*Records from a collection*:
|---|

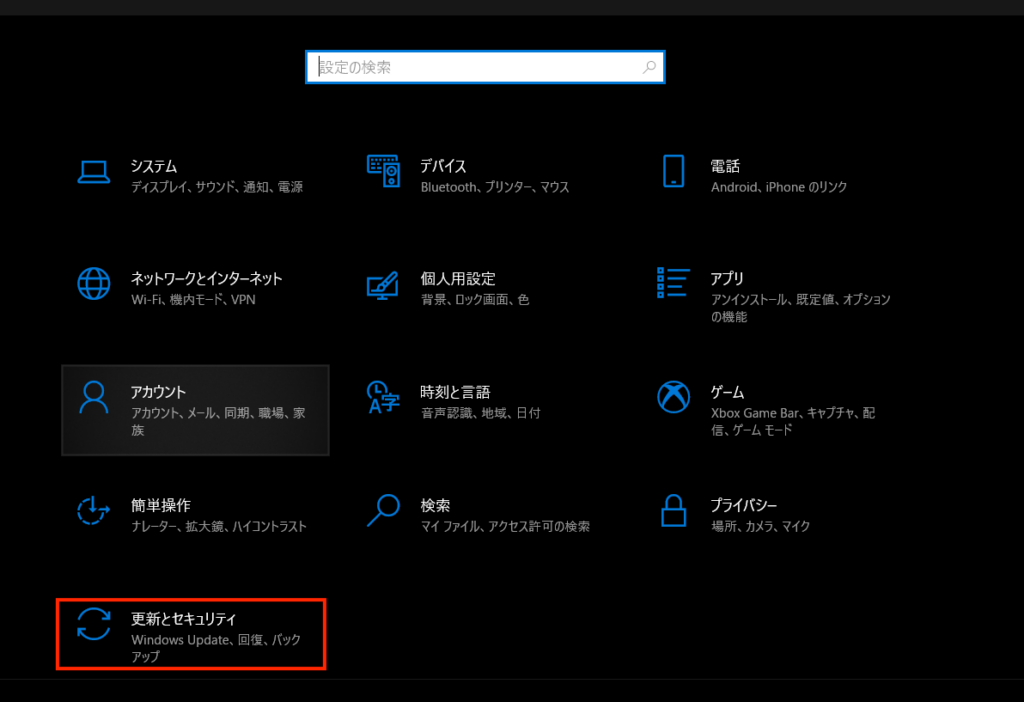Screen dimensions: 1024x702
Task: Select the 簡単操作 accessibility icon
Action: pos(93,511)
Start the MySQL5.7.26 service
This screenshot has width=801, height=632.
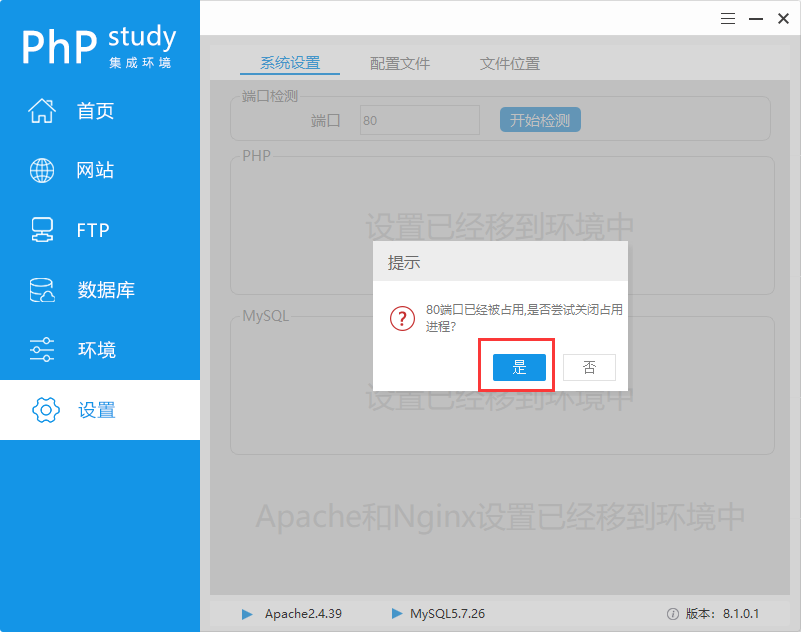pyautogui.click(x=397, y=614)
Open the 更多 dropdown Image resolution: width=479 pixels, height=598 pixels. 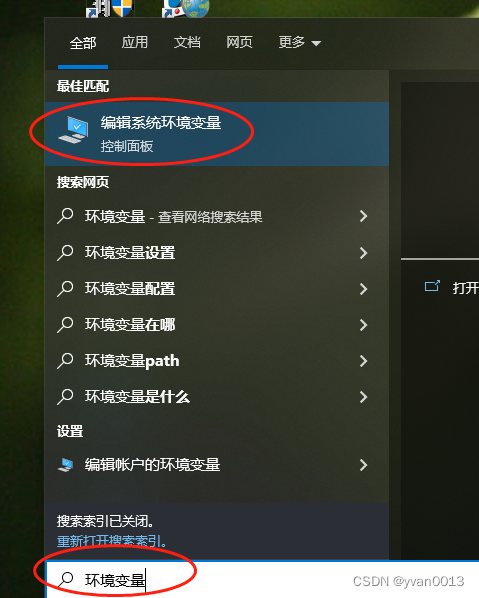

|---|

*What to produce*: Can you rewrite all the entries above, replacing "dropdown" with "menu" and leaving everything else as it is? Omit the pictures from your answer.

*Written reply*:
Screen dimensions: 1024x702
Task: Select the 簡単操作 accessibility icon
Action: pos(93,511)
Start the MySQL5.7.26 service
This screenshot has width=801, height=632.
pyautogui.click(x=397, y=614)
Open the 更多 menu Image resolution: width=479 pixels, height=598 pixels. 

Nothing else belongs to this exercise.